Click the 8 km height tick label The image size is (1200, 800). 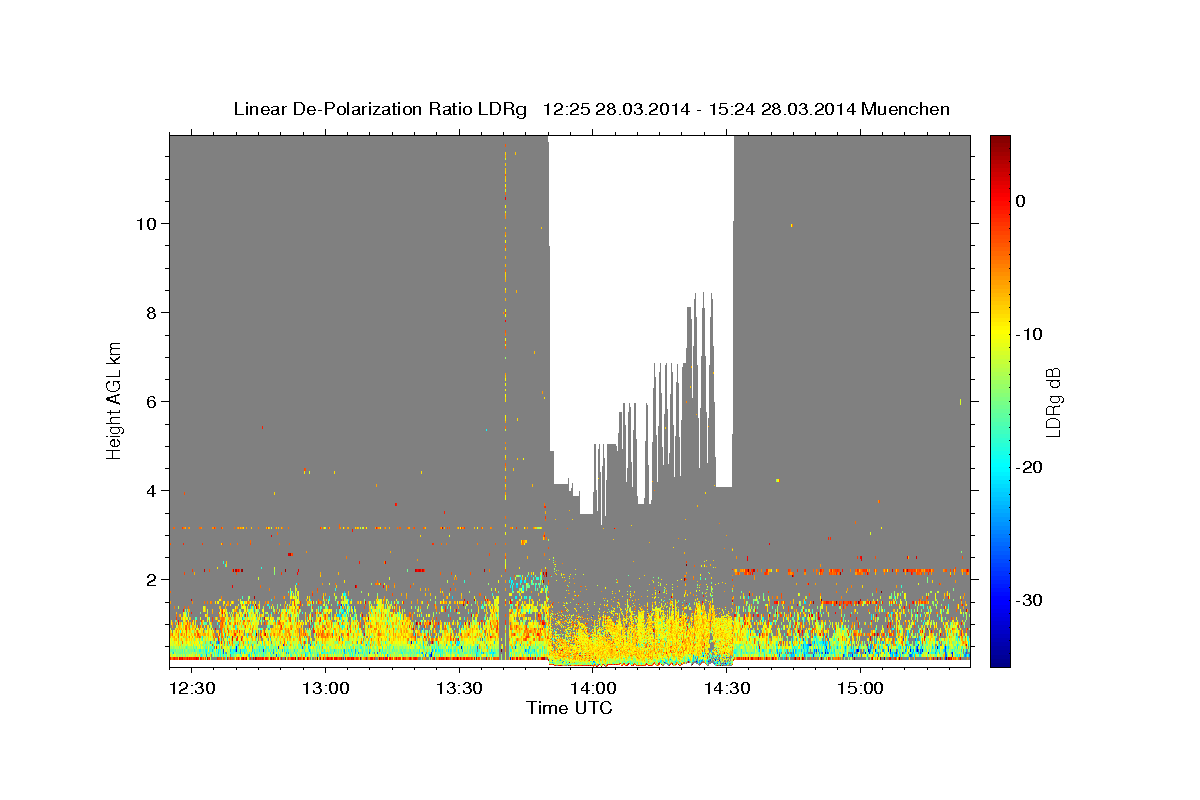coord(149,312)
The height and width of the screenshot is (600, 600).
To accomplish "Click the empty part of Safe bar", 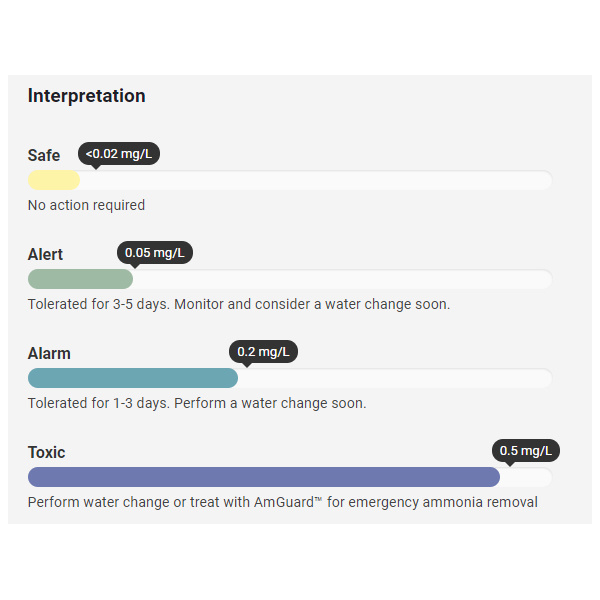I will click(316, 180).
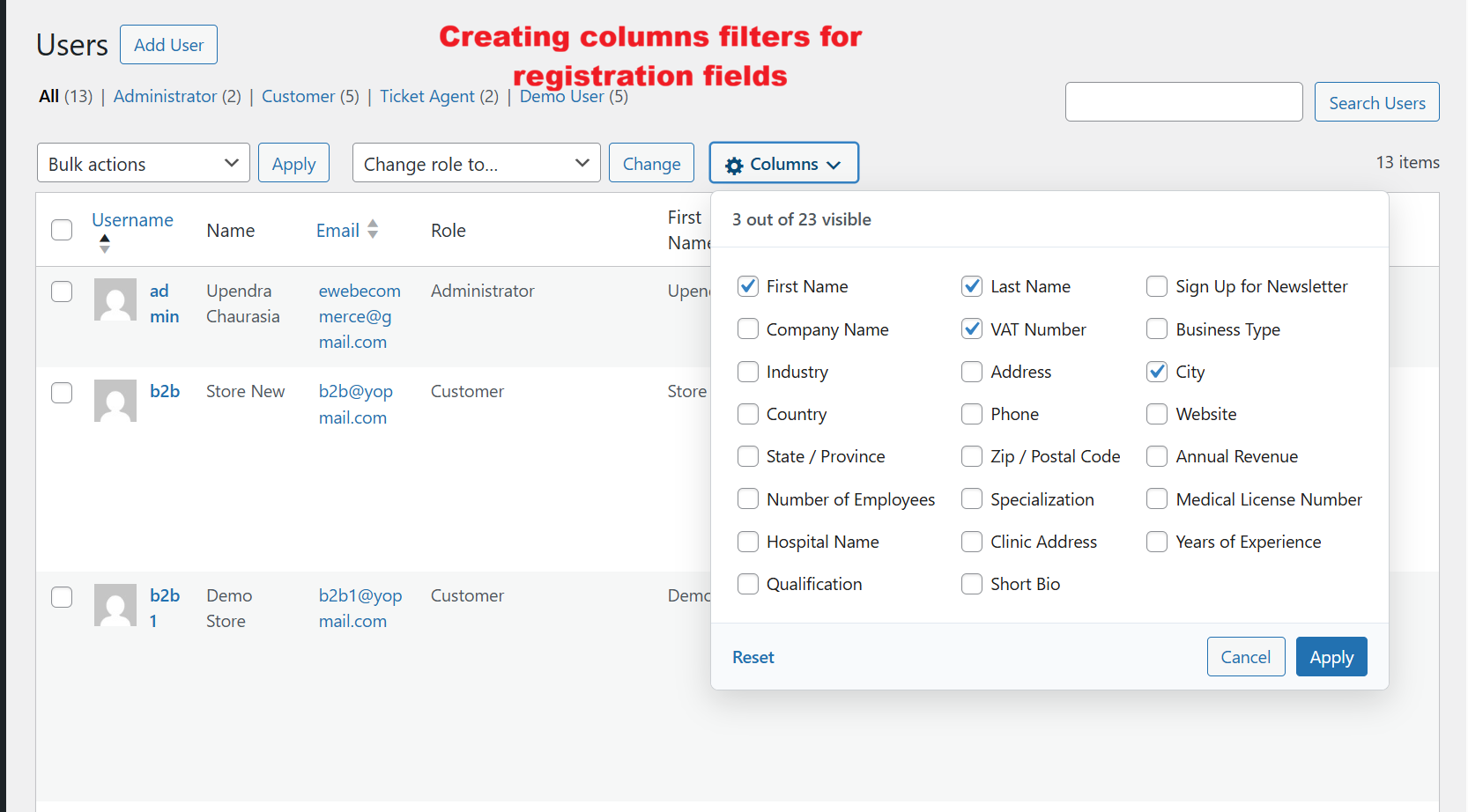Open the Change role to dropdown
This screenshot has height=812, width=1468.
tap(476, 163)
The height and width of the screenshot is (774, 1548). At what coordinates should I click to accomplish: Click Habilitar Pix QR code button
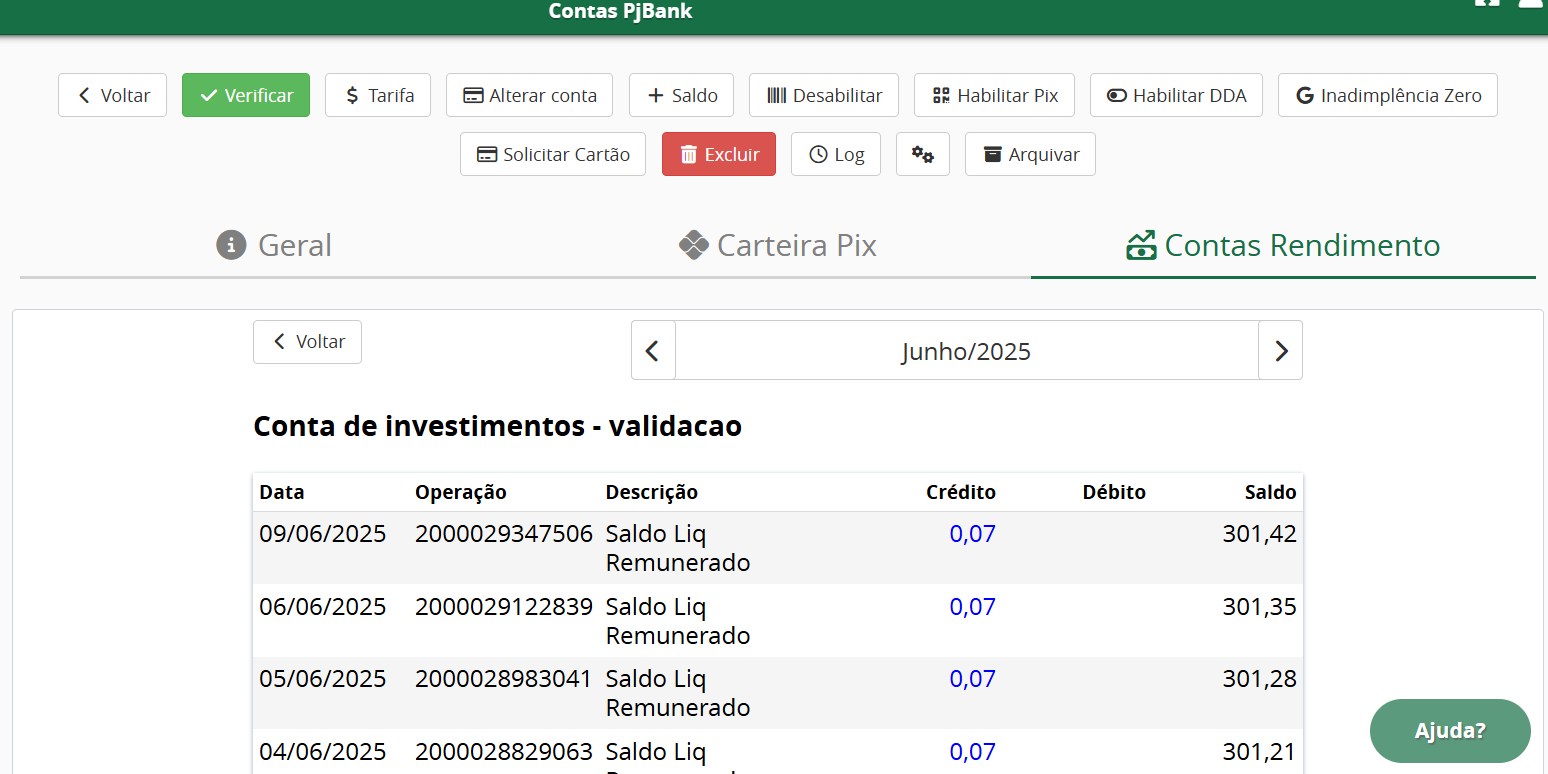pos(993,96)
^^^^
Return every line from the items above that contains the word "width".

◆ Written reply:
The height and width of the screenshot is (600, 600).
This screenshot has height=812, width=1468.
The height and width of the screenshot is (774, 1548). At what coordinates should I click to accomplish: Click Habilitar Pix QR code button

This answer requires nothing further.